The power of mouse genetics to study spermatogenesis

Abstract

Approximately 80 million people worldwide are infertile, and nearly half of all infertility cases are attributed to a male factor. Therefore, progress in reproductive genetics becomes crucial for future diagnosis and treatment of infertility. In recent years, enormous progress has been made in this field. More than 400 mutant mouse models with specific reproductive abnormalities have been produced, and numerous human association studies have been discovered. However, the translation of basic science findings to clinical practice remains protracted, with only modest progress in the application of novel findings to clinical genetic testing and cures. To date, the most significant findings in male infertility remain numeric and structural chromosomal abnormalities and Y-chromosome microdeletions in infertile men. Thus, we anticipate that future genetic investigations will focus on infertile men with a normal somatic karyotype but with various spermatozoal defects, like insufficient production of spermatozoa (oligozoospermia), inadequate motility (asthenozoospermia), abnormal morphology (teratozoospermia), or combinations of these defects.
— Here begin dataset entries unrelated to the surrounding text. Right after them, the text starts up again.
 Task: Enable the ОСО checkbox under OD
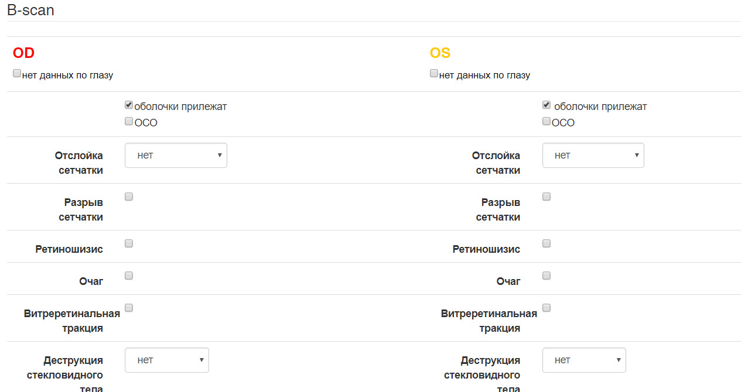[x=129, y=122]
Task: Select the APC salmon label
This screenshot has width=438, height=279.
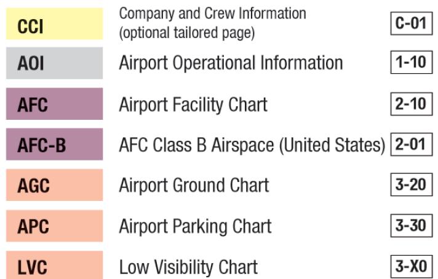Action: pyautogui.click(x=55, y=226)
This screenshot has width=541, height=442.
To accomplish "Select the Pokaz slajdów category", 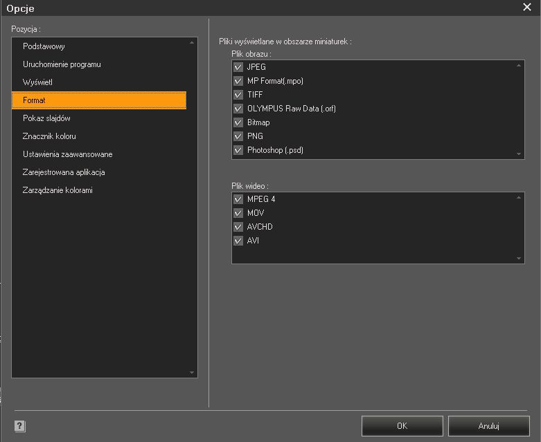I will 46,118.
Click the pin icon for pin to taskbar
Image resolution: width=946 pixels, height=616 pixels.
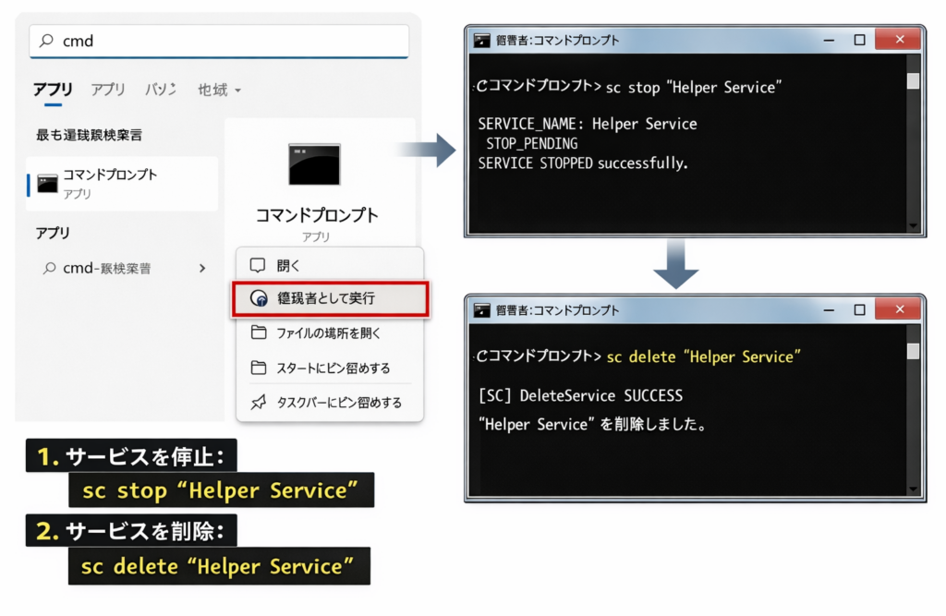pyautogui.click(x=259, y=403)
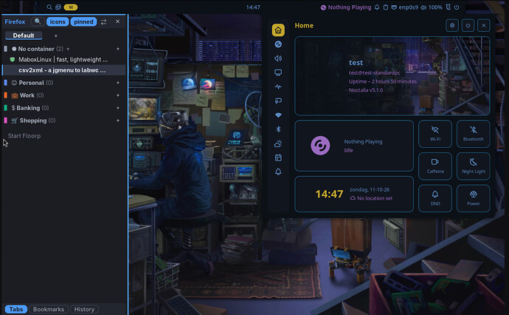Open settings gear in Home panel header
This screenshot has height=315, width=509.
coord(452,25)
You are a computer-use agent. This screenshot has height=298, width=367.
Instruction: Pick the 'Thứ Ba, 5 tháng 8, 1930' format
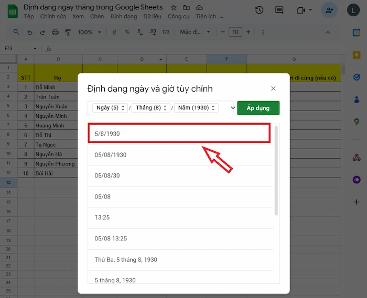179,260
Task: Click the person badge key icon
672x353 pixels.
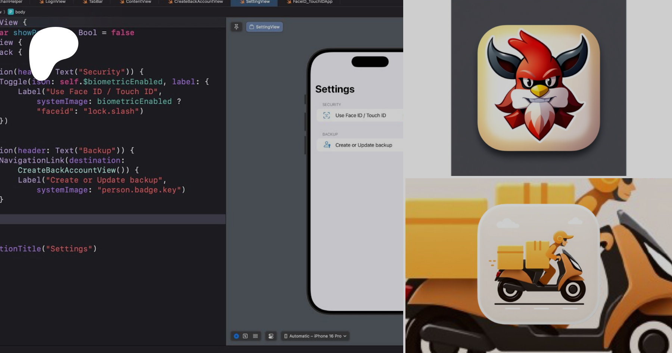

Ultimately, basic advances in mammalian nonhuman reproduction will translate to clinical advances in human reproduction and testing for infertile humans, thereby helping to improve diagnostics and health care for infertile patients.

Figure 1

Essential molecules regulating self-renewal of spermatogonial stem cell (SSC). Glial cell line–derived neutrophic factor (GDNF) stimulates SSC self-renewal, and basic fibroblast growth factor (bFGF) and colony-stimulating factor 1 (CSF1) enhance this activity. Transcriptional repressor, encoded by B-cell chronic lymphocytic leukemia/lymphoma 6, member b (Bcl6b) and the transcription factors Ets variant 5 (Etv5) and LIM homeobox 1 (Lhx1), are activated by the GDNF stimuli. Independently from GDNF signaling, the transcriptional repressor promyelocytic leukemia zinc finger; (PLZF; also known as ZBTB16 and ZFP145) and transcription factor TATA box-binding protein–associated factor (TAF4b) regulate SSC self-renewal.

Figure 2

(A) The localization of TEX14 in the testis. Immunofluorescence using anti–testis-expressed gene 14 (TEX14) antibody shows that TEX14 localizes to intercellular bridge. Red, TEX14; blue, 4′,6-diamidino-2-phenylindole. The tissue is from a 6-week-old male mouse testis. Inset shows a representative intercellular bridge at a high magnification. (B) A summary of intercellular bridges. In testes, the A-type single (A_s) spermatogonium is the stem cell. The daughter cells of A_s spermatogonia are self-renewed A_s spermatogonia without intercellular bridges and A-paired (A_pr) spermatogonia interconnecting by intercellular bridges. All differentiating germ cells, which are present after the A_s cell differentiates to form an A_pr spermatogonia and through the haploid germ cell stages, are connected by intercellular bridges. TEX14 localizes initially to the midbody during cytokinesis, and its presence results in stable intercellular bridges in differentiating germ cells. TEX14 is a specific marker for intercellular bridges, the differentiation process, and the initiation of the spermatogenesis pathway. Details of the model are as follows: black arrow, dividing cell; orange arrow, maturing cell; red ring, midbody and TEX14; purple bar, intercellular bridge; turquoise blue and bright green circles, cytoplasm of stem cell and differentiating germ cell; blue, maturing nucleus during spermiogenesis.

Figure 3

Distribution of identified KLHL10 mutations among categories of sperm concentration in infertile men. Three major categories are shown in the upper part of the figure: severe (red) and moderate (pink) oligozoospermia, and normozoospermia (green). The lower part shows all of the KLHL10-identified mutations with respect to their corresponding position in the KLHL10 protein. Mutations present above the protein are only present in oligozoospermic patients, whereas those depicted below the protein are also observed in normozoospermic patients (believed to be rare polymorphisms). Splicing* denotes splicing KLHL10 mutation, c.1302+121_124del4bp. Known functional domains of the KLHL10 protein are shown by different colors and named after their respective domains, as BTB, BACK, and K1–K6 (Kelch motifs 1–6).